** Records for the task follows **

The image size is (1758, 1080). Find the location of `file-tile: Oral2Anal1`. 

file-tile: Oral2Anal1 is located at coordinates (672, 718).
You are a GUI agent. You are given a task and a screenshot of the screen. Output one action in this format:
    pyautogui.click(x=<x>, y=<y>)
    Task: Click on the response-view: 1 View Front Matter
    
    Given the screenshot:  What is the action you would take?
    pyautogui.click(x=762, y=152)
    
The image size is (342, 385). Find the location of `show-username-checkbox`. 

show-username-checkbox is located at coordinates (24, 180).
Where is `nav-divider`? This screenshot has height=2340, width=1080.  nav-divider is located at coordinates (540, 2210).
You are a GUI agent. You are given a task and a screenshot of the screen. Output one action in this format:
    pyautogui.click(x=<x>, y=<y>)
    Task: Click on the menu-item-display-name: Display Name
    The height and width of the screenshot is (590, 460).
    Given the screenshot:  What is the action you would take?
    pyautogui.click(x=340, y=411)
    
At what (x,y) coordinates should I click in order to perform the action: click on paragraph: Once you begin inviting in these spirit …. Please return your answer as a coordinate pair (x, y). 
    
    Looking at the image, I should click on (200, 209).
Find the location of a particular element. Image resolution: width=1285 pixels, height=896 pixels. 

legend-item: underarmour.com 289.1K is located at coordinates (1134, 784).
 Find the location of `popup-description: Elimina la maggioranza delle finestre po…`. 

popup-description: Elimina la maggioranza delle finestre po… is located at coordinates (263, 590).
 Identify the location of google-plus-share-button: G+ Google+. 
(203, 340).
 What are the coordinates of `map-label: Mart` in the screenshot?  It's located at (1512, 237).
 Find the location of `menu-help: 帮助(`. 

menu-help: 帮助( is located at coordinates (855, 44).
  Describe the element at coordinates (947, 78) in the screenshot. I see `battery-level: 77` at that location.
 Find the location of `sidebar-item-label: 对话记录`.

** End of Records for the task **

§ Work task
Reproduce every one of the records above word for word, with nothing added or left out.

§ Task answer
The image size is (1758, 1080). Find the location of `file-tile: Oral2Anal1`. 

file-tile: Oral2Anal1 is located at coordinates (672, 718).
You are a GUI agent. You are given a task and a screenshot of the screen. Output one action in this format:
    pyautogui.click(x=<x>, y=<y>)
    Task: Click on the response-view: 1 View Front Matter
    
    Given the screenshot:  What is the action you would take?
    pyautogui.click(x=762, y=152)
    
The image size is (342, 385). Find the location of `show-username-checkbox`. 

show-username-checkbox is located at coordinates (24, 180).
Where is `nav-divider`? This screenshot has height=2340, width=1080.  nav-divider is located at coordinates (540, 2210).
You are a GUI agent. You are given a task and a screenshot of the screen. Output one action in this format:
    pyautogui.click(x=<x>, y=<y>)
    Task: Click on the menu-item-display-name: Display Name
    The height and width of the screenshot is (590, 460).
    Given the screenshot:  What is the action you would take?
    pyautogui.click(x=340, y=411)
    
At what (x,y) coordinates should I click in order to perform the action: click on paragraph: Once you begin inviting in these spirit …. Please return your answer as a coordinate pair (x, y). 
    
    Looking at the image, I should click on (200, 209).
Find the location of a particular element. Image resolution: width=1285 pixels, height=896 pixels. 

legend-item: underarmour.com 289.1K is located at coordinates (1134, 784).
 Find the location of `popup-description: Elimina la maggioranza delle finestre po…`. 

popup-description: Elimina la maggioranza delle finestre po… is located at coordinates (263, 590).
 Identify the location of google-plus-share-button: G+ Google+. 
(203, 340).
 What are the coordinates of `map-label: Mart` in the screenshot?  It's located at (1512, 237).
 Find the location of `menu-help: 帮助(`. 

menu-help: 帮助( is located at coordinates (855, 44).
  Describe the element at coordinates (947, 78) in the screenshot. I see `battery-level: 77` at that location.
 Find the location of `sidebar-item-label: 对话记录`.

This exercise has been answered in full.